==== Extract
# Seriously, are my rats happy?



## September (Jul 30, 2013)

I read all these stories on here telling people the ways to gauge whether their rats are happy and comfortable or not, but my rats aren't giving off signs of either.

The never brux, but they never chatter their teeth either. They beg to come out of the cage but then prefer to keep their explorations to the immediate area of the cage. They love taking treats through the bars but they won't eat them if their out of the cage. It's been weeks--Shouldn't they be used to me by now? And my room?

I'm very much at a loss. Maybe it's because I don't talk to them, like a lot of people here say they do. But what do you talk to a rat about??


----------



## Gannyaan (Dec 7, 2012)

It sounds like perhaps they don't trust you.... How often do you play with them, and for how long? )Some rats are slower to warm up though.....  but two weeks is a long time...) Also, do they have pink eyes? 


Sent from Petguide.com Free App


----------



## Mitsy (Apr 8, 2013)

Talking to them would probably help they get used to your voice. I talk to mine like by calling them cute or calling their names, playing with them. 


Sent from Petguide.com Free App


----------



## Voltage (May 15, 2013)

Feeding them through the bars isn't a good idea, it can encourage biting since their eye sight isn't good. They associate anything that goes through the bars as food. So if any fingers get poked in, chomp.

Sent from Petguide.com Free App


----------



## September (Jul 30, 2013)
========
» **What you have to do**
Copy the forum thread about whether pet rats are happy in full, word for word.
==== Dataset section
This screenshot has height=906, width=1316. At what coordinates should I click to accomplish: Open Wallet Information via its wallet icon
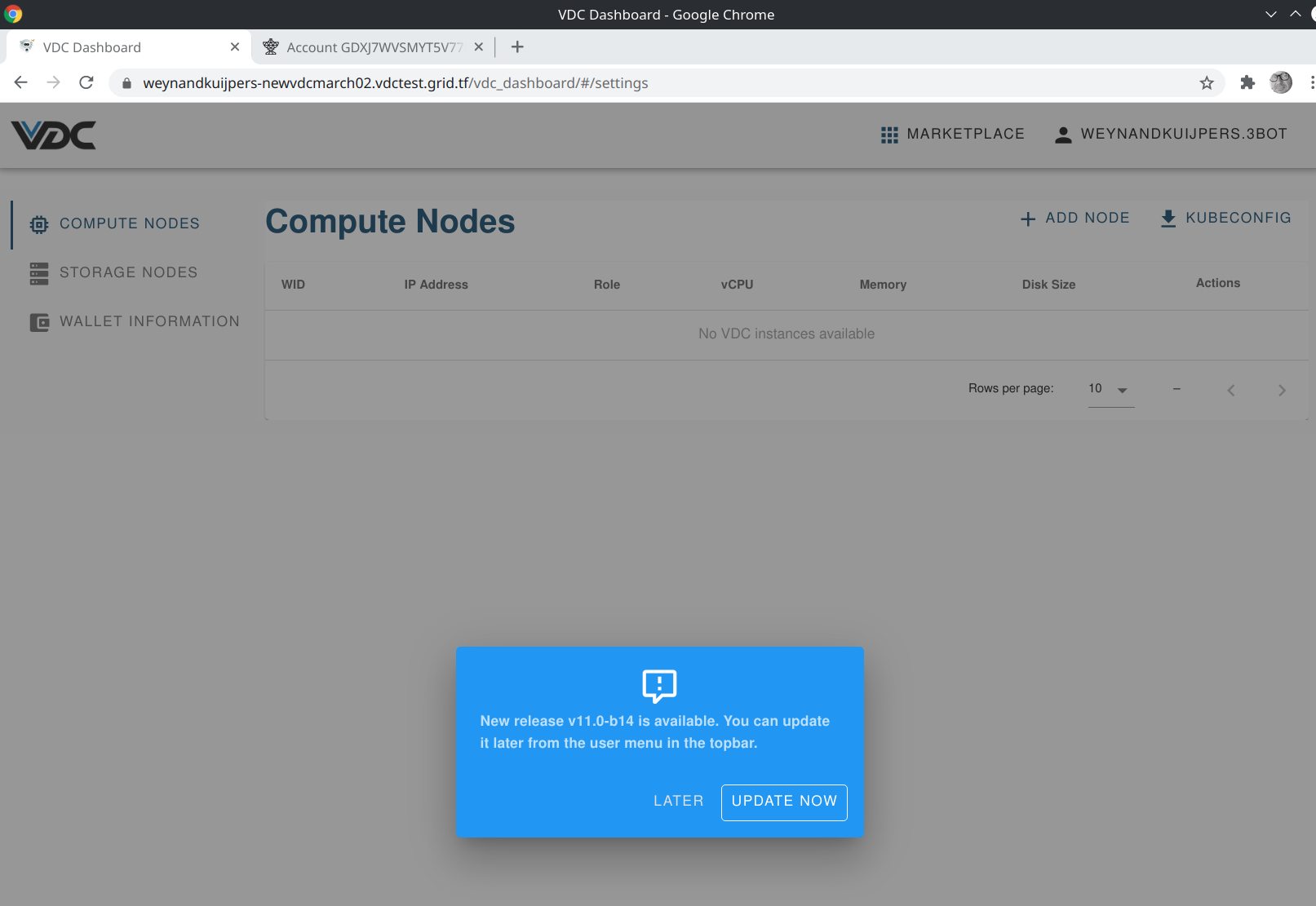38,321
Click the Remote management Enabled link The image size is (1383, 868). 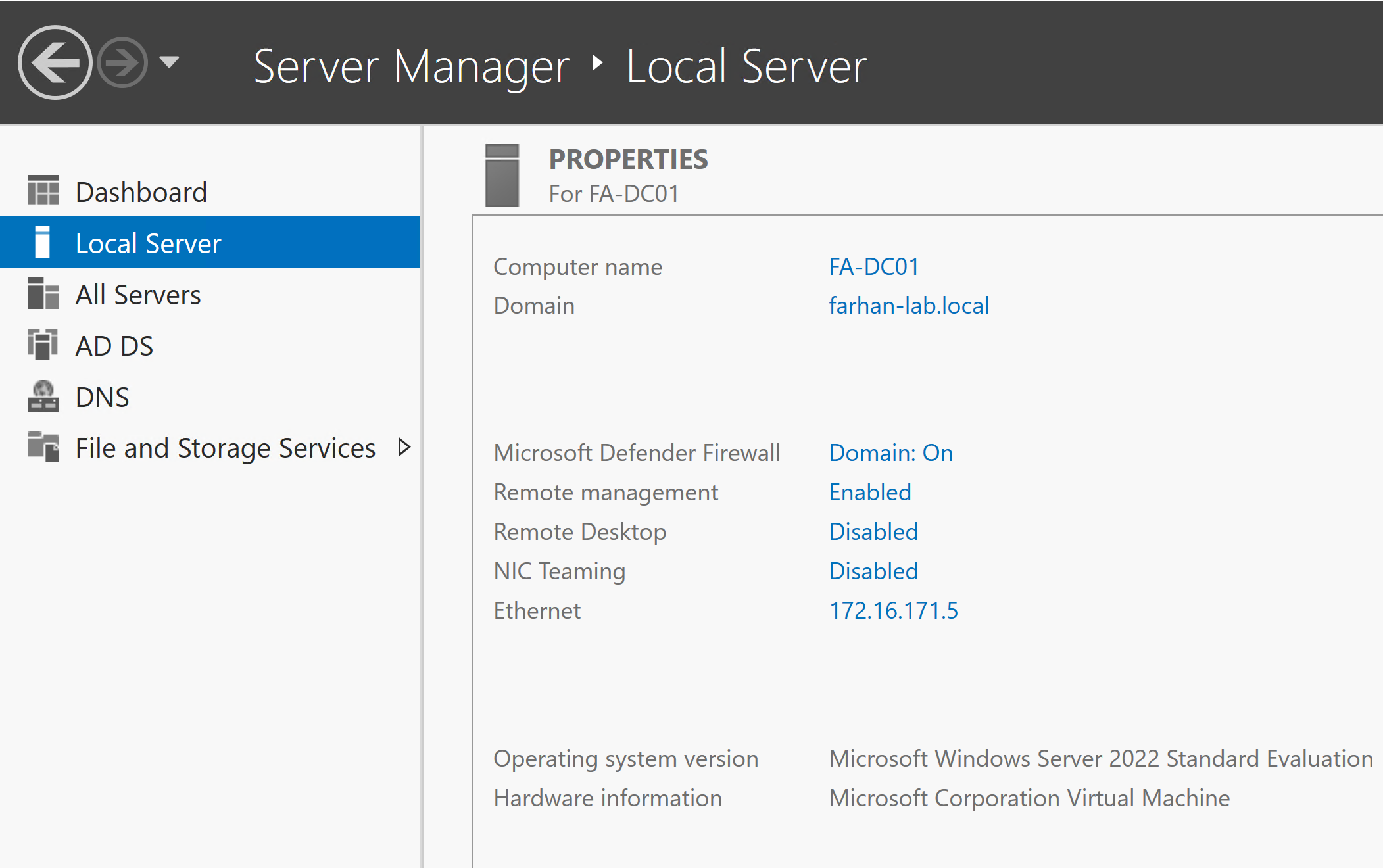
========
» **Expected answer**
# Seriously, are my rats happy?



## September (Jul 30, 2013)

I read all these stories on here telling people the ways to gauge whether their rats are happy and comfortable or not, but my rats aren't giving off signs of either.

The never brux, but they never chatter their teeth either. They beg to come out of the cage but then prefer to keep their explorations to the immediate area of the cage. They love taking treats through the bars but they won't eat them if their out of the cage. It's been weeks--Shouldn't they be used to me by now? And my room?

I'm very much at a loss. Maybe it's because I don't talk to them, like a lot of people here say they do. But what do you talk to a rat about??


----------



## Gannyaan (Dec 7, 2012)

It sounds like perhaps they don't trust you.... How often do you play with them, and for how long? )Some rats are slower to warm up though.....  but two weeks is a long time...) Also, do they have pink eyes? 


Sent from Petguide.com Free App


----------



## Mitsy (Apr 8, 2013)

Talking to them would probably help they get used to your voice. I talk to mine like by calling them cute or calling their names, playing with them. 


Sent from Petguide.com Free App


----------



## Voltage (May 15, 2013)

Feeding them through the bars isn't a good idea, it can encourage biting since their eye sight isn't good. They associate anything that goes through the bars as food. So if any fingers get poked in, chomp.

Sent from Petguide.com Free App


----------



## September (Jul 30, 2013)